Shape mismatch on comparison

Align shapes before calling compare_3tensors for fused components (QKV, gate/up projections).

nn.Parameter() replacement failed

Use target.weight = nn.Parameter(weight.to(torch.bfloat16)) instead of .copy_().

Stage 4 failures#

Error

Solution

Patch applied but test still fails

Ensure the _patched flag is set and the patch is idempotent.

Downstream composite test breaks after patch

Incomplete fix — run full bottom-up test suite and patch both component and composite if needed.

Buffer assignment does not persist

register_buffer() resists assignment. Store corrected value on the wrapper object instead.

Stage 5/6 failures#

Error

Solution

OnDeviceSamplingConfig required but missing

Add on_device_sampling_config=OnDeviceSamplingConfig(...) to NeuronConfig.

Device tensors have wrong shape

Device pads to full seq_len.
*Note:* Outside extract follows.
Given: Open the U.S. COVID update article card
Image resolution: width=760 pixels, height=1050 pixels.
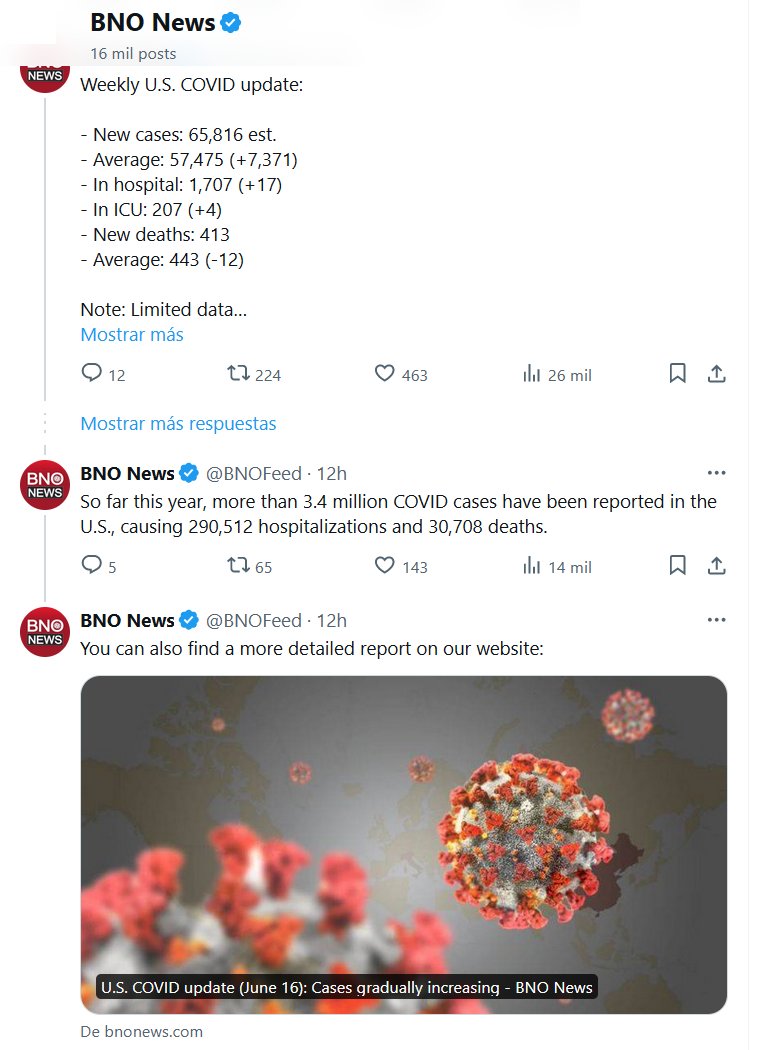Looking at the screenshot, I should click(x=403, y=845).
Slice device tensor: device_tensor[:, :hf_seq_len, :].

embed_tokens comparison shows infinite error ratio

Embeddings are lookups (no computation), so baseline_err=0. Check cosine similarity instead — cosine = 1.0 means PASS.

Project guidelines#

The Equivalence skill enforces these rules during the validation process:

  • Do NOT write tree generation, test runner, or validation scripts. All major scripts are bundled and must be run as-is.

  • The only files the user creates are: component_mapping.json (Stage 0, manual), test_NN_*.py test files (Stage 2, following templates), and monkey-patch files (Stage 4, debugging only).
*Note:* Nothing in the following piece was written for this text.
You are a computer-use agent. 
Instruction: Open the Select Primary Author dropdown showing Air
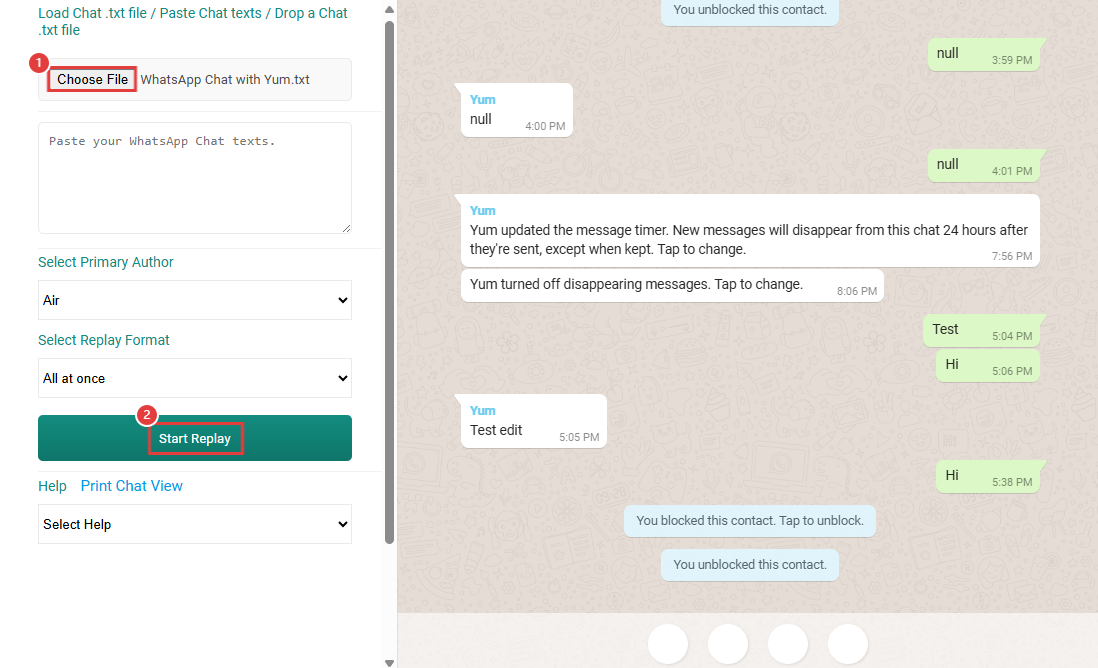coord(194,300)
  • Do NOT modify original model files. All fixes are delivered as standalone patches.

  • Follow stage order strictly. Do not skip ahead, reorder, or parallelize stages.

  • Show full output from every script run. Do not summarize or truncate.

  • No try/except statements in test files. Let errors surface directly.

  • No additional pip installs. Use only the packages in the provided virtual environment.

Knowledge base#

The skill includes a curated knowledge base at references/ containing solutions gathered from prior validation sessions.

Foundational concepts#

  • equiv-concept.md — foundational concepts: 3-way comparison, R-ratio derivation, QQ plot interpretation.

  • expected_structural_diffs.md — catalog of expected HuggingFace to Neuron structural differences.

  • mapping_example.json — full worked example of a 31-component mapping (Llama4 multimodal model).

Debugging guides#

  • cpu-component-debugging.md — full workflow for CPU-level component debugging with patterns and pitfalls.

  • device-component-debugging.md — XLA-compatible patch patterns for device-mode execution.

  • device-e2e-debugging.md — device E2E with 1-layer isolation and fix-compile-verify cycle.

  • cpu-e2e-debugging.md — CPU E2E with mp.spawn, TP > 1, and bias restoration.

  • dump-tensors.md — intermediate tensor capture methodology for per-layer comparison.

  • neuronxcc-debugging.md — NeuronX compiler debugging tools and escalation procedures.

Case studies#

  • debugging-case-study-gptoss.md — real worked example from GPT-OSS 20B showing error ratios, root causes, and patches applied.

Visual references#

  • example_plots/positive_samples/ — QQ plots and histograms showing passing distributions (errors follow the 45-degree line).

  • example_plots/negative_samples/ — QQ plots and histograms showing failing distributions (divergent error patterns).